I have a very bad news for you today. I was just reading today’s The New York Times and found this report by Mr. Michael M. Grynbaum. I am publishing the report from The New York Times. My explanations will be in italic.
Plan for 6,000 Yellow Cabs Only Outside Manhattan
By Michal M. Grynbaum
Eight million New Yorkers. Thirteen thousand yellow cabs. It is a ratio that can flummox, particularly during a rainstorm at rush hour.
That may be right but only for few moments. I understand that it is hard to get a cab during the rush hour but other times we have to look for passengers and it is hard to find a passenger all the other times.
A new proposal by the city, however, promises relief: more than 1,500 additional yellow cabs could soon be plying the streets, bringing the total taxi fleet to around 15,000, its biggest size since the Great Depression.
And in what would amount to a radical shift in the makeup of the century-old taxi industry, the city also wants to create a parallel class of cabs only allowed to make pickups outside Manhattan. And the city wants to create a lot of them: 6,000, to be exact.
“That’s no experiment — that’s a whole new fleet of taxis,” one well-placed source said.
The plan, still being shopped to state and city legislators, remains tentative and subject to the ever-present whims that can accompany a protracted negotiation involving powerful industry leaders and politicians.
But this proposal has support from the taxi industry’s most influential lobbying group, and taxi officials say the political response has been promising.
The plan represents the latest version of the Bloomberg administration’s attempt to provide better taxi service for New Yorkers living outside Manhattan, the traditional territory of the yellow cab. An initial attempt, to simply allow existing livery cabs to pick up street hails, was met with fierce opposition from industry groups and politicians alike.
The new class of yellow cab — which may or may not remain painted yellow, depending on how negotiations turn out — would be restricted to picking up only street hails. Prearranged rides, the bailiwick of today’s livery-cab industry, would not be allowed.
The State Legislature and City Council would both have to approve the sale of any new medallions.
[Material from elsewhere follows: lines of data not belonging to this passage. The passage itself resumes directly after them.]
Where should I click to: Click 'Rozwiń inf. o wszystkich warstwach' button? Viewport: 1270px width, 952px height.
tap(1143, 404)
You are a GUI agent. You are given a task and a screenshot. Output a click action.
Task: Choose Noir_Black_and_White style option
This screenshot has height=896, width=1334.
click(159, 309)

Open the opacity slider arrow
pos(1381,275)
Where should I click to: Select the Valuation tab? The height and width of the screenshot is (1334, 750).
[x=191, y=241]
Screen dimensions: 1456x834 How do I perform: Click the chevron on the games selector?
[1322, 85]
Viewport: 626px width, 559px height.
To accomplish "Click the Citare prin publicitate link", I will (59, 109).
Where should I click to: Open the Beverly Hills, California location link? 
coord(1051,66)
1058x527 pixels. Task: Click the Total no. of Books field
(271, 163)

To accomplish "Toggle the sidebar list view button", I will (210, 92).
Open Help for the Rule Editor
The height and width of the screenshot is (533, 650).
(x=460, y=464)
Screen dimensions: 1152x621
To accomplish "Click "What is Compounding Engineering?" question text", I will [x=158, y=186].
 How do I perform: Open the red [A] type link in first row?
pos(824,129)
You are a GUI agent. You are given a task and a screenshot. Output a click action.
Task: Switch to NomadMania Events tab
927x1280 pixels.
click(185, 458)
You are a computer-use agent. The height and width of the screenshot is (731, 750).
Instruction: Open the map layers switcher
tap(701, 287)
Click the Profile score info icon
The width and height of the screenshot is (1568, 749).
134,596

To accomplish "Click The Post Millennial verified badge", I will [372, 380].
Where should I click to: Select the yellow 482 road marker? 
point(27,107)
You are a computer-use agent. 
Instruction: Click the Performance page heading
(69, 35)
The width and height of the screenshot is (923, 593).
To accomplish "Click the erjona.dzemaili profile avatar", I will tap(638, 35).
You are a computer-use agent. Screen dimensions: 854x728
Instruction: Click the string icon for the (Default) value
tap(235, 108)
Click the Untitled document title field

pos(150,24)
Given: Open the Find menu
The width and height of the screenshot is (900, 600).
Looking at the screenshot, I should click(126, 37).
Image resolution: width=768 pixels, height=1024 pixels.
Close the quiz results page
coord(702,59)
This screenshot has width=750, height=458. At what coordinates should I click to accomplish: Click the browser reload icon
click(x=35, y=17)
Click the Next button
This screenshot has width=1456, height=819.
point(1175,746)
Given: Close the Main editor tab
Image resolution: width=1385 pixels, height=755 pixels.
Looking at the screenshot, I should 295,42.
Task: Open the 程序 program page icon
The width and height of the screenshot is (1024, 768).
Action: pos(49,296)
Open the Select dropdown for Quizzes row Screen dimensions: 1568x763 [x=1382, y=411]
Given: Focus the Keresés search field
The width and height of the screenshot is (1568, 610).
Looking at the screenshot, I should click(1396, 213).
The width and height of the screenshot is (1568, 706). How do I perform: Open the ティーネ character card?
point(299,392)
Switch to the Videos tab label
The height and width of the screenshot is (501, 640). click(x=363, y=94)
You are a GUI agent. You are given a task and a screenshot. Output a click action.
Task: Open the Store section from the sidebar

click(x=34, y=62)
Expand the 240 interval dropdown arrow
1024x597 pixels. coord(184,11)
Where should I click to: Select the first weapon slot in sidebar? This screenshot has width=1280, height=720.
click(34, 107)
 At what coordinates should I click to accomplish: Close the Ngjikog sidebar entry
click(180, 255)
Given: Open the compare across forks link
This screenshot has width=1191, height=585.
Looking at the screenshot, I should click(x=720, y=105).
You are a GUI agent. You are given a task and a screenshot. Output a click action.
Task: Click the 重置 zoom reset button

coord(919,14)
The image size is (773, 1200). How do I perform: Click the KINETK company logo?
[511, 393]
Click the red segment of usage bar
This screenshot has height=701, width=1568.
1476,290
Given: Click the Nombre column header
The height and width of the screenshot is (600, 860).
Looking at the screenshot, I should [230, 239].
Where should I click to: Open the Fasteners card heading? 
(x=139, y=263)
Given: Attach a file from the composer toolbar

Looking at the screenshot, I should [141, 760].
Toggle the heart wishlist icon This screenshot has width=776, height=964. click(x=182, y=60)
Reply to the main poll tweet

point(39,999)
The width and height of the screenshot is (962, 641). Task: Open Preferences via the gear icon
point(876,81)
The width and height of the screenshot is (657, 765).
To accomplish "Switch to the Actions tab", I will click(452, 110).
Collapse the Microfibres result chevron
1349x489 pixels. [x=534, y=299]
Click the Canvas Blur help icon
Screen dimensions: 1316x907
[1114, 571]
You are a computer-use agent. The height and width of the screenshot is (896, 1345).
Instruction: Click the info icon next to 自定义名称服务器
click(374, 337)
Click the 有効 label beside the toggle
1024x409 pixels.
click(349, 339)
At Off the Rails, we are not allowed to use the phrase “outer borough,” given its suggestion of Manhattan-centric-ness. But taxi officials have been referring to the new type of cab as a “borough taxi,” to distinguish it from its traditional counterpart.
To complicate this language, it remains unclear whether the “borough taxis” would also be allowed to pick up street hails in parts of northern Manhattan, where residents often depend on cruising Town Cars for rides. The city is consulting with elected officials in the neighborhoods above 96th Street to determine those boundaries.
Taxis that would operate outside Manhattan would not be allowed to pick up passengers in Manhattan, even if a fare ends up taking them into Manhattan.
Some taxi industry figures privately worry whether the taxi market outside Manhattan can sustain 6,000 new cabs. These people, none of whom would speak on the record for fear of upending the current negotiations, say it is hard to know the true sense of demand in those markets for street hails, particularly in less-dense residential areas.
Some of the plan’s supporters, however, wonder if 6,000 new cabs would even be enough.
Data from GPS machines installed in the cabs would allow the city to track, on a weekly or even daily basis, whether the cars are frequently picking up fares.
Traditional livery drivers would face an enormous influx of competition from the new types of yellow cabs. But the city expects that many livery drivers will end up converting their current cars into the new type of yellow cab by adding a meter, a roof light and a fare chart.
Each of the 1,500 new traditional medallions sold by the city would be accompanied by a set number of medallions to be used for cabs restricted to pickups outside Manhattan.
Taxi medallions are sold through an auction. In the past, some have been sold for nearly $1 million.
“We think it’s a plan that gets us the service the mayor called for, and we are working actively and intensively with legislators to see if that plan can make it through the process,” said David S. Yassky, chairman of the city’s Taxi and Limousine Commission.